Regrettably, Roma and Sinti are often forgotten in discussions of the Holocaust and World War II. German Chancellor Helmut Schmidt affirmed in 1982, “The Nazi dictatorship inflicted a grave injustice on the Sinti and Roma. They were persecuted for reasons of race. These crimes constituted an act of genocide.”
German President Roman Herzog added in 1997: “The genocide of the Sinti and Roma was carried out for the same motive of racial madness, with the same intention and the same will to the planned and final annihilation as that at the Jews. They were murdered systematically and family-wise in the entire sphere of influence of the National Socialists, from infants to the elderly.” Yet memorialization of these victims’ suffering has been grievously slow and far from adequate (this memorial was only established in 2012).

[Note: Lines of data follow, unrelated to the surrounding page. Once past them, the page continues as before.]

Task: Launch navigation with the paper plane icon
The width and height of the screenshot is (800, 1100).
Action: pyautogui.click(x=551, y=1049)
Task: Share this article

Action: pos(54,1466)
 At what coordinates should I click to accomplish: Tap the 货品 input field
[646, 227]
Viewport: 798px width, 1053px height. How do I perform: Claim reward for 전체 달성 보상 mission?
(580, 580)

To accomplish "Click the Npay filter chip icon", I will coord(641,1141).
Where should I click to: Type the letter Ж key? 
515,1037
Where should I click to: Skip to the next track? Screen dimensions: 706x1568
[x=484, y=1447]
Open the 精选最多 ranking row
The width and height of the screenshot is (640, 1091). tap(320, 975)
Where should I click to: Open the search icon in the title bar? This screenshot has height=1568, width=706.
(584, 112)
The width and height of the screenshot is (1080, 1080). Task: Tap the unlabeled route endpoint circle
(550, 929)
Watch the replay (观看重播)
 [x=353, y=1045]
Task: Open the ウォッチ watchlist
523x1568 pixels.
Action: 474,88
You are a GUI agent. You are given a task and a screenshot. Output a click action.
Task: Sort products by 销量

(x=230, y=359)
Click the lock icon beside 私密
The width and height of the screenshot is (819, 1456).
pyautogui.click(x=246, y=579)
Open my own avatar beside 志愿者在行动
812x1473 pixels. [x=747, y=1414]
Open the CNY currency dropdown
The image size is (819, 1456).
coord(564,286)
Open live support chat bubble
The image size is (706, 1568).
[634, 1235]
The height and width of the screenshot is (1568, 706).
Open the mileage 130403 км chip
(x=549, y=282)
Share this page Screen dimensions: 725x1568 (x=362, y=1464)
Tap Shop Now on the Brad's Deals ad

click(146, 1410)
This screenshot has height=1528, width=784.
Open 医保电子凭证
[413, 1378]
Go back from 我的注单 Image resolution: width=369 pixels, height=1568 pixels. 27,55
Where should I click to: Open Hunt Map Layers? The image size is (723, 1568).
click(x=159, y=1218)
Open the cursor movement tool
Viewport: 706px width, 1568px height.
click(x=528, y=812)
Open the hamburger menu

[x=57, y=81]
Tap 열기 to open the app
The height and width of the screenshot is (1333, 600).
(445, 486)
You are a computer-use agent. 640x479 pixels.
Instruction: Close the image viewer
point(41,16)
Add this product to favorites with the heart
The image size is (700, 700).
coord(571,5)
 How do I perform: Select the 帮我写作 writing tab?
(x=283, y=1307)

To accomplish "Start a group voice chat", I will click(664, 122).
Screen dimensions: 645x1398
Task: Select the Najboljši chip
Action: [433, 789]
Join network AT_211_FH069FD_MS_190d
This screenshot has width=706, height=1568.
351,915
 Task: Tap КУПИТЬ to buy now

Repressive governments rarely target just one group
In an article in the International Journal of Transitional Justice, political scientist Claire Greenstein shows that “organized victim groups [namely, Jews, Social Democrats and Communists] received reparations [for Nazi crimes] from the West German government in the 1950s, while Romani Germans, who did not organize until the late 1970s, were largely and deliberately excluded from receiving reparations payments until 1981.” Roma communities continue to be marginalized in Germany and throughout Europe.
Rarely, if ever, do repressive governments target one minoritized group. In the case of the Nazis, they persecuted multiple groups for their identity, chiefly Jews and Roma and Sinti, as I’ve mentioned already, but also Black people, gay people, people with disabilities, trade unionists, and others that Nazi leaders deemed to be outside or opposed to their views of a “pure Aryan race.”
My visit to the Memorial to Homosexuals Persecuted Under Nazism was a poignant one. It made me wonder if the next time I visit Germany the memory landscape will have expanded to better memorialize other groups the Nazis marginalized and repressed.
The marker that is everywhere
One last experience I’ll share is one I had almost every day, walking the streets of Berlin: coming across Stolpersteine (stumbling stones), one of Germany’s most well-known Holocaust memorialization projects. These are part of the world’s largest decentralized monument. Each small brass cobblestone starts with “Here lived,” followed by the victim’s name, date of birth, and fate: exile, suicide, or, in most cases, deportation, internment, and murder.
Stolpersteine throughout Europe’s cities and villages are an everyday and everywhere reminder of the past. They are as beautiful and powerful as they are painful. I can’t help but wonder what a similar effort could look like in the United States, as we grapple with historical, contemporary, and systemic injustice. Where would we start?
While in Germany, I was fortunate to join a multidisciplinary research group shared between the Freie Universität Berlin, Humboldt Universität zu Berlin, and Universität Potsdam. I had the opportunity to participate in a weekly research workshop and attend lectures and book talks by colleagues in law, history, and political science. This was a particularly productive, challenging, and generative summer, and I am grateful for support from my hosts and my own university.
I’ve returned from this intense and emotional experience reenergized to keep researching and teaching human rights, transitional justice, and international law.